» WHAT IS BEING ASKED
Locate each line in the entries below that contains the string "resolution", and copy those lines out in full.

EXTRACTED MATERIAL start

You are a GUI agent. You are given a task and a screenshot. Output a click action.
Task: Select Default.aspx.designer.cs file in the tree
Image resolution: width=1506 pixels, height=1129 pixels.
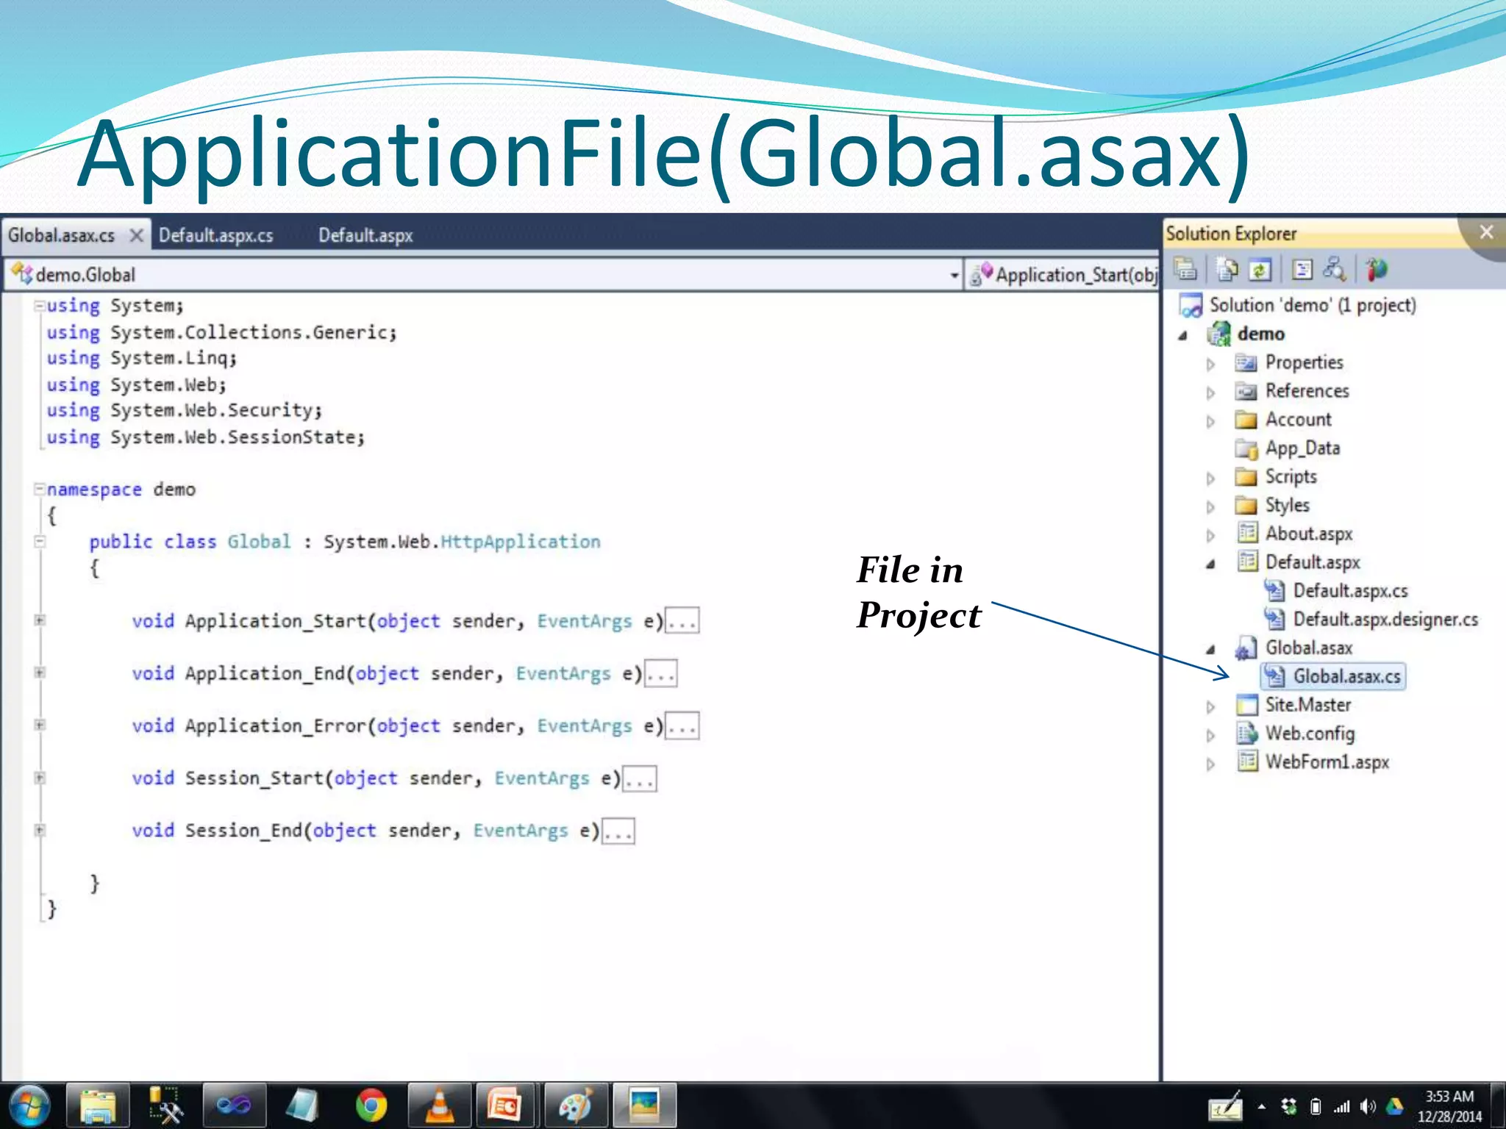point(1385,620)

EXTRACTED MATERIAL end
EXTRACTED MATERIAL start

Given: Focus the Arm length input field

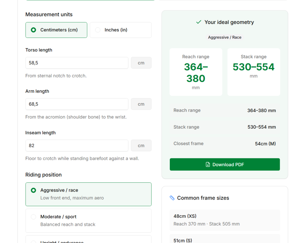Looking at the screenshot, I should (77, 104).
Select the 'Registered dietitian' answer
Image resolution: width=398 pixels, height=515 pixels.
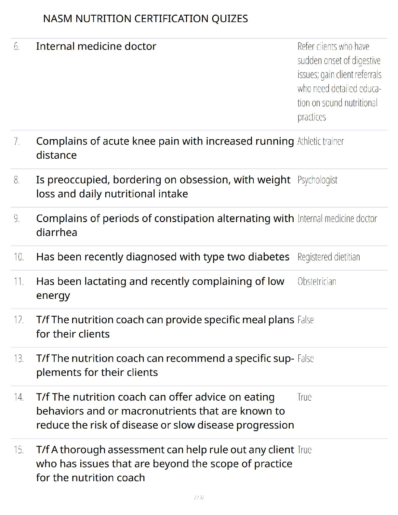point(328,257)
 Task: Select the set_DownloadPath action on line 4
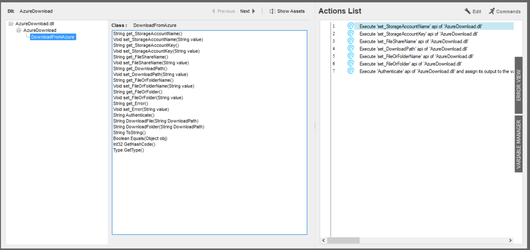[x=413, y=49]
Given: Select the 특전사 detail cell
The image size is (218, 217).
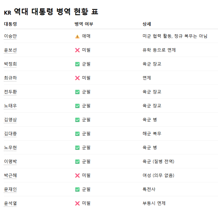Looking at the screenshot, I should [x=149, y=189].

EXTRACTED MATERIAL end
EXTRACTED MATERIAL start

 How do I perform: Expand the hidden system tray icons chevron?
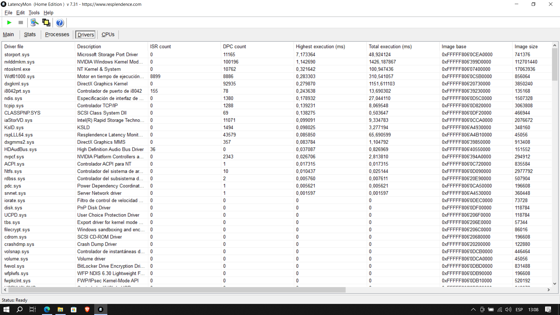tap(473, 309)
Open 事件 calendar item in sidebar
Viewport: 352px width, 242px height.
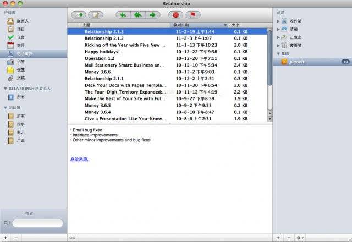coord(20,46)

EXTRACTED MATERIAL end

» EXERCISE OUTPUT
Image resolution: width=1506 pixels, height=1129 pixels.
Image resolution: width=398 pixels, height=515 pixels.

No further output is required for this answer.